But I have both seen and experienced an uncomfortable eagerness to dismiss the cases of people who had viral onset illness with PEM, who appear to fit ICC/CCC diagnostic criteria, because of some arbitrary reason. I feel it carries a real sense of "you didn't have real ME, because I have real ME" and "this is why we need biomarkers, because biomarkers would prove that I have real ME and you didn't, despite fitting the gold standard diagnostic criteria..." I really am also not a fan of the no true Scotsman approach, where if you recovered you couldn't possibly have had ME. It just feels self-defeatist.
I'm very sympathetic to this perspective. I think the best we can do at this point is to say if a person meets diagnostic criteria, then they have the illness. When we get more research we'll have more insight into the nitty-gritty of what's going on inside each of us. But it sure looks like the diagnostic criteria are describing a unique problem unlike other illnesses.

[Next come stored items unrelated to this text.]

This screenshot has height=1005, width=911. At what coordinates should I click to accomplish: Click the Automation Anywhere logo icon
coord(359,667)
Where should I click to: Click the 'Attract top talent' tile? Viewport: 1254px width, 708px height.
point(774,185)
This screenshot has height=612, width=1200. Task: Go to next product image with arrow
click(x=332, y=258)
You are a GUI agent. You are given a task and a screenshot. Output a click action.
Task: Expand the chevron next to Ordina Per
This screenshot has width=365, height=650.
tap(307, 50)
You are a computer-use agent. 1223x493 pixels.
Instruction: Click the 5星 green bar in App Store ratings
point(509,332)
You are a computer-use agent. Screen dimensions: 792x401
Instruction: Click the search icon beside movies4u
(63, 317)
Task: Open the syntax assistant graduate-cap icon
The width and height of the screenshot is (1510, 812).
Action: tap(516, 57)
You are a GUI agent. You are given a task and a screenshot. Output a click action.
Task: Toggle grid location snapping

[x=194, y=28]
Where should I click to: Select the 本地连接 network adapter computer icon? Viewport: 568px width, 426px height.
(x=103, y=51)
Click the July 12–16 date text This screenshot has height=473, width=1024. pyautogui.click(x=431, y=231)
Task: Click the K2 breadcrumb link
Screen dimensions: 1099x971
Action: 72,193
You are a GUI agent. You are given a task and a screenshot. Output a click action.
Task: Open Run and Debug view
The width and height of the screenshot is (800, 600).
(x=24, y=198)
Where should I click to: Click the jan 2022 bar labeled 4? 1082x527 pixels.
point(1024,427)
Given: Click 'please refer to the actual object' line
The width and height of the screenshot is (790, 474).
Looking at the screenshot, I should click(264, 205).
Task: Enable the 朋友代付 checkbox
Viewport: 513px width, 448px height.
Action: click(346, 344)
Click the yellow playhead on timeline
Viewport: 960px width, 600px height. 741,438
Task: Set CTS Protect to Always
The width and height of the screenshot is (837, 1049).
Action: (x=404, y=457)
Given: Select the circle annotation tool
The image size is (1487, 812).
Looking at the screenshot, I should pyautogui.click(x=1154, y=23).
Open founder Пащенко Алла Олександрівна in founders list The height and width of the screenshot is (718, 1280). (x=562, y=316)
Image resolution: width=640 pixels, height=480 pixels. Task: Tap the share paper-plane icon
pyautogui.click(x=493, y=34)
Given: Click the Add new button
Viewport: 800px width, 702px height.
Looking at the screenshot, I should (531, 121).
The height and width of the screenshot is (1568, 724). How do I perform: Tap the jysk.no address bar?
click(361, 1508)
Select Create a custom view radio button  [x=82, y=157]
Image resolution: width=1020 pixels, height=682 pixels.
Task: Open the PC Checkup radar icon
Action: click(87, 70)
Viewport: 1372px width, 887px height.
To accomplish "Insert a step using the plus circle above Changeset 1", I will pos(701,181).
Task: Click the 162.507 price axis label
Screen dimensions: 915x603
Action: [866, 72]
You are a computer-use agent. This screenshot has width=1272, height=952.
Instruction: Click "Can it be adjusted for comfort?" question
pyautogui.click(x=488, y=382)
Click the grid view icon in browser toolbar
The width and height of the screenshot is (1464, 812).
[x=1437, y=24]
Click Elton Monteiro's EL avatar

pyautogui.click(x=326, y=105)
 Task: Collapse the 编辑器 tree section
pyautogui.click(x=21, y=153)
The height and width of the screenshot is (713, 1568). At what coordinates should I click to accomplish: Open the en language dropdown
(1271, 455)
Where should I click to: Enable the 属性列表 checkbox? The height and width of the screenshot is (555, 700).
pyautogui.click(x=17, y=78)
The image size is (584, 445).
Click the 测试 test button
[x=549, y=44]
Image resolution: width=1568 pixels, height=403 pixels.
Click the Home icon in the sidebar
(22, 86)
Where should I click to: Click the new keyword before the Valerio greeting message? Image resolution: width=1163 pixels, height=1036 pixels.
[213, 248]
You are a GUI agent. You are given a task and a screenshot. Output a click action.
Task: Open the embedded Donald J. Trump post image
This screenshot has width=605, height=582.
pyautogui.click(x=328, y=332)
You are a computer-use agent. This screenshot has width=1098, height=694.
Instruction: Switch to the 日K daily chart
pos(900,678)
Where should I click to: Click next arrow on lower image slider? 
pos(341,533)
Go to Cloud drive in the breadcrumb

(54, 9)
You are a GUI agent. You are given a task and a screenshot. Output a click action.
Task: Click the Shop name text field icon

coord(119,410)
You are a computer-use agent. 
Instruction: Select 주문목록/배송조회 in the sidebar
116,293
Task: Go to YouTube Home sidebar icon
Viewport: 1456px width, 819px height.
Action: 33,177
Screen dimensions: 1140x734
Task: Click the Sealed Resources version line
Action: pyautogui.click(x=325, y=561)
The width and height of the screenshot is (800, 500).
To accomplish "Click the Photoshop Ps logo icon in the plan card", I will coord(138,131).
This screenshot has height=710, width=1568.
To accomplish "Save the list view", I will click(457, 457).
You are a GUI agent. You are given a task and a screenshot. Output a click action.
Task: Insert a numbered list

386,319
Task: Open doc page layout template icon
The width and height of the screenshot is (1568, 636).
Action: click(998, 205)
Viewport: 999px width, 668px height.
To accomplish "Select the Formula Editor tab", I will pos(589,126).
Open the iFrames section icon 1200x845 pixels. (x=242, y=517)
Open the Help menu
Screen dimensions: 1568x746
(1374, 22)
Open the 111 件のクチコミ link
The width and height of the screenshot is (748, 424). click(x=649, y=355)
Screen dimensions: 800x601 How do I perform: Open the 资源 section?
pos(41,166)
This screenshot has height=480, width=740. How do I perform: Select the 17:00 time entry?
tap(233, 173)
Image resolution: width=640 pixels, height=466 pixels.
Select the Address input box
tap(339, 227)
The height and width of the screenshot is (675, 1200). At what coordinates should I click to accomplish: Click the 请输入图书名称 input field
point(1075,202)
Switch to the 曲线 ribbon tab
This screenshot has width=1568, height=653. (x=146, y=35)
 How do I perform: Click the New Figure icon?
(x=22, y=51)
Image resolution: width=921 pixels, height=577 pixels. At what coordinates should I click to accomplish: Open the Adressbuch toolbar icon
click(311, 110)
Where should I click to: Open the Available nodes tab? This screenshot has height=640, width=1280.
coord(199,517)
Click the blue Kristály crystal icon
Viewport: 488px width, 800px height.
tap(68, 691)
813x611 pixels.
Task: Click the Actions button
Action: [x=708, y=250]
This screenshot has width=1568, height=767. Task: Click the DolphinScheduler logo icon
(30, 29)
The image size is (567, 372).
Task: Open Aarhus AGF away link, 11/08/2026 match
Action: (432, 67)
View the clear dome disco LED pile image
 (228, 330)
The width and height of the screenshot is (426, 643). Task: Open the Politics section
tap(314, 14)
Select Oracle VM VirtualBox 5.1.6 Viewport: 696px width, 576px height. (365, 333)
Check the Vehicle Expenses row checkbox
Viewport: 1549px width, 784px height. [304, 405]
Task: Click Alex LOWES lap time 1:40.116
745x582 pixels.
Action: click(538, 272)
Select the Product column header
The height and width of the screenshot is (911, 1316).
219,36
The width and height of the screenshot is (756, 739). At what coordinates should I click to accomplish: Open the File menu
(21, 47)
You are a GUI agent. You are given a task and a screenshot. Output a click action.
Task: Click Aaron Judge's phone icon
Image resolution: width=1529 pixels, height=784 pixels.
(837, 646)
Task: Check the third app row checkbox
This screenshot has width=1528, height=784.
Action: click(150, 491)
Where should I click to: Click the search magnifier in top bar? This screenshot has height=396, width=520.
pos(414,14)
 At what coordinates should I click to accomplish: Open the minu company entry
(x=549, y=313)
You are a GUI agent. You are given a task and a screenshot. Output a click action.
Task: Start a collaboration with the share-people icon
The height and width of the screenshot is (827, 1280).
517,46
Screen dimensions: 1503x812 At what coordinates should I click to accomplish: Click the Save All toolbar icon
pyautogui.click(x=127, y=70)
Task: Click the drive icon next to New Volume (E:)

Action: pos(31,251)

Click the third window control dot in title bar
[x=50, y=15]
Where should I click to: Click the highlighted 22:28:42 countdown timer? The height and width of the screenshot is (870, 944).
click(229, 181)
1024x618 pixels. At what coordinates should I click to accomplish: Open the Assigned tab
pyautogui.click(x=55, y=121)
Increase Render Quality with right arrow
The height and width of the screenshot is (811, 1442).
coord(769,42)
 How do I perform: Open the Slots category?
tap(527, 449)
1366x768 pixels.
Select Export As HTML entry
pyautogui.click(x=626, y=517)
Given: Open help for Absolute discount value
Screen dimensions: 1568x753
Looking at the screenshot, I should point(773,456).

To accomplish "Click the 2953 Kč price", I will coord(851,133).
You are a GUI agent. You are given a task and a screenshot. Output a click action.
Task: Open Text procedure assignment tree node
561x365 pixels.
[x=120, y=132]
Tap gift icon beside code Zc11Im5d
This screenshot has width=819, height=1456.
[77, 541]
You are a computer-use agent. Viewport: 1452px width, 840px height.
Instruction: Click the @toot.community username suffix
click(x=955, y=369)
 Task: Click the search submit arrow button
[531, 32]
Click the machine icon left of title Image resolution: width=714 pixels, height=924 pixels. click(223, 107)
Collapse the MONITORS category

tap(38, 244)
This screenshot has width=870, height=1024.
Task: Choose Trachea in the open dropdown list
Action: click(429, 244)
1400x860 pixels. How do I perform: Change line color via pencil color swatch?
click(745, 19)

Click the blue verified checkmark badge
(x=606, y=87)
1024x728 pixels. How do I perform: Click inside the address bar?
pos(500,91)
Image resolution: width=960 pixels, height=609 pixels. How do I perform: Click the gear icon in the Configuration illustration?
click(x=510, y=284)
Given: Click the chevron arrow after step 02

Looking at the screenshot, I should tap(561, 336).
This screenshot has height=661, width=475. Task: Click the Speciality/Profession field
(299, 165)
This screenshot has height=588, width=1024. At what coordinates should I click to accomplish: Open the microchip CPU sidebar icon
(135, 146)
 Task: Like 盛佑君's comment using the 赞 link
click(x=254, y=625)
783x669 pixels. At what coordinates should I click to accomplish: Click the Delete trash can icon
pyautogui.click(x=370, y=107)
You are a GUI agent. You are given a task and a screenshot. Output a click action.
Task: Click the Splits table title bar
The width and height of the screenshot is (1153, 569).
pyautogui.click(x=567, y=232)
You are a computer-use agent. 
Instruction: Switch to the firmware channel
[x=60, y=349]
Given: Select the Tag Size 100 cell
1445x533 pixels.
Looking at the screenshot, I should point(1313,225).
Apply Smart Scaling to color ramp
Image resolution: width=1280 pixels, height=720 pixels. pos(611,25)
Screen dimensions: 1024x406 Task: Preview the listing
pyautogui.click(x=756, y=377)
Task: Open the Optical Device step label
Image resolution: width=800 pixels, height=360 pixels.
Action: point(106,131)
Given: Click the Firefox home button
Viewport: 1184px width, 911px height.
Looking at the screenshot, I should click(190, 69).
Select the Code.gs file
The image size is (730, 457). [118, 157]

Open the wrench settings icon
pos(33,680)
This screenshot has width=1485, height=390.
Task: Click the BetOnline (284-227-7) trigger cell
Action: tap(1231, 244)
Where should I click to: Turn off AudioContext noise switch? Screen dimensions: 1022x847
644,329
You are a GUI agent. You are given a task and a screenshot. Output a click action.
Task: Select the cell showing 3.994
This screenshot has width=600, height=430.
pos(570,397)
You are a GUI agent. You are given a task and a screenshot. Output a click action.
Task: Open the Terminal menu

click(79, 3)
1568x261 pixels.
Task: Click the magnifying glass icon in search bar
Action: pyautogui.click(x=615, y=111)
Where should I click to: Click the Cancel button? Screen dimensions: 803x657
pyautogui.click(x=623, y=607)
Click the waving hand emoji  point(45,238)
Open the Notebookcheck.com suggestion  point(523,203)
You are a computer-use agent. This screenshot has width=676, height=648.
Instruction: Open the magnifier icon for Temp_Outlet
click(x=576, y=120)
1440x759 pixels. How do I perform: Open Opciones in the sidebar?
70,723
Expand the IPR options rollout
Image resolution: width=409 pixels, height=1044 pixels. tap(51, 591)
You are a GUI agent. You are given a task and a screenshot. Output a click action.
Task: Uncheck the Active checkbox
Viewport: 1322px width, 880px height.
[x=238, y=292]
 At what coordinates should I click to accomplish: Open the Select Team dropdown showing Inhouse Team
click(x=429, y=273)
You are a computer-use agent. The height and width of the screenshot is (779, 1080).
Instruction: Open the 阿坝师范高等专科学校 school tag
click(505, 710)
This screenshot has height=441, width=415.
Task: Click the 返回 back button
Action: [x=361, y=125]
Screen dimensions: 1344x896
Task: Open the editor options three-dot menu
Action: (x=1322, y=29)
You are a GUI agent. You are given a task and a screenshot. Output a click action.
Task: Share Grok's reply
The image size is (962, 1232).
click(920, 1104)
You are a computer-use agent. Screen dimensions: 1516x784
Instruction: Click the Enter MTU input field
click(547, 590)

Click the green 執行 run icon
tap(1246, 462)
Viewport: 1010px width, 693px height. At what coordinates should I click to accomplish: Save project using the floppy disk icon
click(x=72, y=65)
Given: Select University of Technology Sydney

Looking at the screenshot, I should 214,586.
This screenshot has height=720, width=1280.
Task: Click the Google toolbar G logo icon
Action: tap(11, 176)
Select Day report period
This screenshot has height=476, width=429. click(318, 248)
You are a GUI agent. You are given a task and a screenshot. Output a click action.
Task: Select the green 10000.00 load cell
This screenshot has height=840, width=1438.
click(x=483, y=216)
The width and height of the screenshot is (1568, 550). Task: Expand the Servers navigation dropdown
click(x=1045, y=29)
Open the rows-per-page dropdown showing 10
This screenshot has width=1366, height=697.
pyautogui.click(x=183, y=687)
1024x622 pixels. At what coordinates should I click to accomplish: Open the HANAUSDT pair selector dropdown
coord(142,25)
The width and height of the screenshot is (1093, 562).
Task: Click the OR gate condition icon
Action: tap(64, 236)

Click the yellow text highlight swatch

It's hard to hear stories of recovery without it bringing up some feelings. On the one hand, I have to hope that if I can just go some magic period of time without crashing myself, that I could get better. It hasn't happened yet.... but then I can't seem to stop crashing myself. I also have to remember that sometimes people do genuinely get better, and every recovery story isn't false hope.
However, I do draw a bright line in my mind (that may not be there in reality) between neurologic and psychiatric disease. I am definitely guilty of the one true scotsman thing when I hear stories that suggest depression, PTSD, etc. Of course, a person can have two diseases at once and might even have PTSD or depression from the ME/CFS "treatment", but I do try to differentiate the two. I'm sure much of this comes from the BPS brigade and trying to fight them. We surely shouldn't start fighting each other in the process.
Then again, I also think about this with other fatiguing illnesses. What if you have undiagnosed cancer, MS or who knows what other scary illness and read some stuff online about ME/CFS, and then think that sounds like you? Then I think it's good for the ME/CFS community to push back and encourage a person to seek further medical advice. It's so hard to get a real ME/CFS diagnosis which can create confusion for people. I know when I saw Unrest, I thought "That's me!" My doctors went along with my self-diagnosis, but it's always in my mind to wonder if I have something else. They've tested me for everything they can think of and nothing comes up, but I'm never 100% sure.
So the upshot is, I'm not keen on excluding people so I can have the one, true illness. But, I want to advocate and educate so there's less confusion about what ME/CFS is and less misdiagnosis, self or otherwise.